宇都宮徹壱ウェブマガジン

なぜスタジアムへの旅に「車を使わない」のか? 「47都道府県のフットボールがある風景」より

 3月に入ってから、国内取材の頻度が高まっている。先々週は沖縄、先週は山梨、そして今週は兵庫と大阪と愛知を回ってくる予定。これほど目まぐるしく移動を繰り返しているのは、今年6月に上梓予定の「47都道府県のフットボールがある風景」の写真集のためだ。私の「フットボールの白地図」は、まだ白いままの県がいくつかある。特に北関東方面は、これまで不思議とご縁がなかったので、4月には一気に埋めていくようにスケジュールを立てた。あとはコロナの影響が出ないことを願うばかりである。

 撮影取材と併せて、47都道府県を紹介する写真と文章については、noteにてエスキース版を発表しながら、編集者とデザイナーに順次入稿している。それとは別に「旅とフットボール」について、横串のテーマで5本のコラムを書くことになっているのだが、これがなかなかスタートを切れずにいた。そんなわけで今月から来月にかけて、当WMにて「旅とフットボール」のコラムを先行して掲載することにしたい。第1回のテーマは「移動」について。いつものWMコラムとは少し異なるテイストをお楽しみいただければ幸いである。

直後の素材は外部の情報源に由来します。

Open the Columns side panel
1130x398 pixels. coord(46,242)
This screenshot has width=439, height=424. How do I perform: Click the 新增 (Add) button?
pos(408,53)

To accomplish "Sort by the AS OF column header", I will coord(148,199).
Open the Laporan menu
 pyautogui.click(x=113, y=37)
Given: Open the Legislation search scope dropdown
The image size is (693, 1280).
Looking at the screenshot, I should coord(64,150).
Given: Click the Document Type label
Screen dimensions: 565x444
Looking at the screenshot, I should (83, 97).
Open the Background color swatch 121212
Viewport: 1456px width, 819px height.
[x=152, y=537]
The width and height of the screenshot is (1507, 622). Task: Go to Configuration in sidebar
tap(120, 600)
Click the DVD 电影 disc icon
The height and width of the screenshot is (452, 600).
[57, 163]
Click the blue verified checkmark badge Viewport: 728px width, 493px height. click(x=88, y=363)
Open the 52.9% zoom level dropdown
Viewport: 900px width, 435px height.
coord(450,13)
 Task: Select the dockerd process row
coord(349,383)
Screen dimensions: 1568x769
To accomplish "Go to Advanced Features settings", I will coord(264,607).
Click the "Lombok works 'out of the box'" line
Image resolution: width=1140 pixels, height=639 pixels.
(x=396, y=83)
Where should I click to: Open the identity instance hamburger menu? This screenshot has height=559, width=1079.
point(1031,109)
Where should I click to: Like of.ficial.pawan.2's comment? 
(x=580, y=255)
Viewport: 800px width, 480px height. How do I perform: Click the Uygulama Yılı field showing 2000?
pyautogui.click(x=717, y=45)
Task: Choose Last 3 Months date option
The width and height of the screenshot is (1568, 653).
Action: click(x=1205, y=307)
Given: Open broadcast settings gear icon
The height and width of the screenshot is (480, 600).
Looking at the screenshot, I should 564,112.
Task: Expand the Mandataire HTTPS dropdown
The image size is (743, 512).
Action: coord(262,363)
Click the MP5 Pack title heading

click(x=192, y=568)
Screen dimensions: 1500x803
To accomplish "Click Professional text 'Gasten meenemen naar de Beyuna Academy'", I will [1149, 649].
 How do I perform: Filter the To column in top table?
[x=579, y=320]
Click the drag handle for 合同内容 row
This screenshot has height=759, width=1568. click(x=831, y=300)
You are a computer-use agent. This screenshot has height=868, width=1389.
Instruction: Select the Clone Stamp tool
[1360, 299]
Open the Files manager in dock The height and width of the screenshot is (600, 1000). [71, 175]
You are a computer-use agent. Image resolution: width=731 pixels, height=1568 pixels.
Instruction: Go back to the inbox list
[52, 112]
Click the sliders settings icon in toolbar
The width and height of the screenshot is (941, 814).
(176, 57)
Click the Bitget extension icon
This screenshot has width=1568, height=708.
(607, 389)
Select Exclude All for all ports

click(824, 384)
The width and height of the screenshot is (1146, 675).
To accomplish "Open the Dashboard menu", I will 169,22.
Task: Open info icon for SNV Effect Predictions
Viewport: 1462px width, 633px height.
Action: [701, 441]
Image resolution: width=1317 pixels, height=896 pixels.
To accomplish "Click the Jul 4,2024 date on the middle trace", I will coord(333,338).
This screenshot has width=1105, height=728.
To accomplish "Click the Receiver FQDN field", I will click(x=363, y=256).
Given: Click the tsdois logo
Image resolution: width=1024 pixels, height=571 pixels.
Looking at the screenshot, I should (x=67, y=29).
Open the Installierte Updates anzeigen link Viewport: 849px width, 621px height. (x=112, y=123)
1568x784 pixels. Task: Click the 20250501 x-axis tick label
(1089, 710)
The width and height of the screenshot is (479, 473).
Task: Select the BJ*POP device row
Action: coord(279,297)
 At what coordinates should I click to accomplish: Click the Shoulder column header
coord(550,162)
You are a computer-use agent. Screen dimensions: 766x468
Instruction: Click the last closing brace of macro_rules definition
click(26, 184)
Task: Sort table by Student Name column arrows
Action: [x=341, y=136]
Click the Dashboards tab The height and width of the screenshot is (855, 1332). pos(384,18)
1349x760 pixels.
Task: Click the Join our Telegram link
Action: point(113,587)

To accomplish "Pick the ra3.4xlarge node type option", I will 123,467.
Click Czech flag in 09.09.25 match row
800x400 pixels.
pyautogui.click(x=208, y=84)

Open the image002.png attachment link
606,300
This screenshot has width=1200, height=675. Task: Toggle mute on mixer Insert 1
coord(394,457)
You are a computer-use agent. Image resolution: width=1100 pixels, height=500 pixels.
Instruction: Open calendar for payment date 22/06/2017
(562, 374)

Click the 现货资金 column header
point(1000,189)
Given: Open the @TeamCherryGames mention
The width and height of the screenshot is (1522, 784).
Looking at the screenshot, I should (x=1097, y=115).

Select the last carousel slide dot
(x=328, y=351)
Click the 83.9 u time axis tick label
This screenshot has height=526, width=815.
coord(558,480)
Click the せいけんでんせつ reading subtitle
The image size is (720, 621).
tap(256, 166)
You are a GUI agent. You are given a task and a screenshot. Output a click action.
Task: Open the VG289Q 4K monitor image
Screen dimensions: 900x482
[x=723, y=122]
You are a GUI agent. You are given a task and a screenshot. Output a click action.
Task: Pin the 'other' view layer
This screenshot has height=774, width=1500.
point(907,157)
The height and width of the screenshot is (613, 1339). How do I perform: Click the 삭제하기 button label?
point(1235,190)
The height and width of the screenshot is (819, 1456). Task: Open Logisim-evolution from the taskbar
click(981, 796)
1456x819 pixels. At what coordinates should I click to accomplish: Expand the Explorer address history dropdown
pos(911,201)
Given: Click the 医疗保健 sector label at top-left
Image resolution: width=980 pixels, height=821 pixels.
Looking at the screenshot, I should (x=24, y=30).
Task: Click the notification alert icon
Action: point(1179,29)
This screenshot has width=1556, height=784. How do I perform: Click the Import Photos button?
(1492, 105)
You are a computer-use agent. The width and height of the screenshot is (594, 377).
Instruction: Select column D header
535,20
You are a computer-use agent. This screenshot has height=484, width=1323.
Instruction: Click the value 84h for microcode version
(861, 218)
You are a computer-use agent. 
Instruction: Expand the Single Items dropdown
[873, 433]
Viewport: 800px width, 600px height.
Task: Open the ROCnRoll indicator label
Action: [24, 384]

 国内取材を続けていて、個人的に心がけていることがある。それは「車を極力使わない」というものだ。もちろん、車がなければ到達できない取材現場というものは、いくらでも存在する。その場合、まず考えるのは「誰かの車に乗せてもらう」。それが難しい場合は「タクシーを利用する」。論外は「レンタカーで自走する」である。いちおう免許証は持っているのだが、残念ながら運転は大の苦手。今から12年前、レンタカーでアメリカのサッカーを取材したことがあったが、あの時は大げさでなく死ぬかと思った。

 あれ以来、私の免許証は「便利な身分証明書」でしかない。その間、何度か「自分で運転できたら」と思ったことはある。とはいえ、ある程度のドライビングテクニックを身につけたとして、確実に失われるものがあることに気がついた。それは何かといえば「移動を楽しむ」感覚だ。あくまで運転が下手な私の観点で言えば、車による自走は「距離を支配する」ことであるのに対し、公共交通機関の利用は「距離を受け入れる」こと。そして。その境地に達すると「移動を楽しむ」ことも可能となるのである。